(EXERCISE DATA begins)

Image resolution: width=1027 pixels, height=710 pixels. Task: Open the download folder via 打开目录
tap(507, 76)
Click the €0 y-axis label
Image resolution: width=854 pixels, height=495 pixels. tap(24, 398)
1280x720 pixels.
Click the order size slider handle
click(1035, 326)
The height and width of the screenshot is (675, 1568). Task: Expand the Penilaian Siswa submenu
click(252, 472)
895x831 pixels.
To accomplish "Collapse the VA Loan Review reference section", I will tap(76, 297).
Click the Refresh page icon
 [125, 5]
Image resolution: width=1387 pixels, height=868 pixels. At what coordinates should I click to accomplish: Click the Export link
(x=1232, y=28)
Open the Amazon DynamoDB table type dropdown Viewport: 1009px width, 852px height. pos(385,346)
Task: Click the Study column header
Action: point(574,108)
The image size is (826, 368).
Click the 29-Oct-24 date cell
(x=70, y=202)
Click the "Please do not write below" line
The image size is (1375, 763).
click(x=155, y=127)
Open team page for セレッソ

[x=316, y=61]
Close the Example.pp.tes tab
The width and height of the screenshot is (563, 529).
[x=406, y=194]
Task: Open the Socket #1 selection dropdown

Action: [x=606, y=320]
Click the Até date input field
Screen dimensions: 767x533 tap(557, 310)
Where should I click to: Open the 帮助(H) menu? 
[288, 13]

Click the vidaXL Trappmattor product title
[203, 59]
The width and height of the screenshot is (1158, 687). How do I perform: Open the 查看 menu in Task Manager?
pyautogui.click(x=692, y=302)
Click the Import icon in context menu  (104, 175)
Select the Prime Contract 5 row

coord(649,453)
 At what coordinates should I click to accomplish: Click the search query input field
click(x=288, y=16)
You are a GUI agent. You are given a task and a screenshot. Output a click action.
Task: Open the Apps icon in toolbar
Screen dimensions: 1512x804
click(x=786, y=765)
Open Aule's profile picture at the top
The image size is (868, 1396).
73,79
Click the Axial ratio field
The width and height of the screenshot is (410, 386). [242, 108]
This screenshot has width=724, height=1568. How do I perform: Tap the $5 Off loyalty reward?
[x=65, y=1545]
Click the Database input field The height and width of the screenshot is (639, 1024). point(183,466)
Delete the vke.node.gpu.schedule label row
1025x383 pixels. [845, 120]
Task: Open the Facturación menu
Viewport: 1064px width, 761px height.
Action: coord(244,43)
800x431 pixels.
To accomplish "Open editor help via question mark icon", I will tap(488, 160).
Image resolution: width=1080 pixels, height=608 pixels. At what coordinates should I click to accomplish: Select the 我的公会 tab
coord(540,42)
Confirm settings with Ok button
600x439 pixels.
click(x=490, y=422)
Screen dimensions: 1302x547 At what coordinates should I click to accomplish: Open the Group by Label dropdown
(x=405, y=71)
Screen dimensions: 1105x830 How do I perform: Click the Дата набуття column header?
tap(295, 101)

(EXERCISE DATA ends)

> WHAT TO WORK ON
Select every line of the records holding the string "will".

> EXERCISE SOLUTION
To accomplish "Collapse the VA Loan Review reference section", I will tap(76, 297).
To accomplish "Open editor help via question mark icon", I will tap(488, 160).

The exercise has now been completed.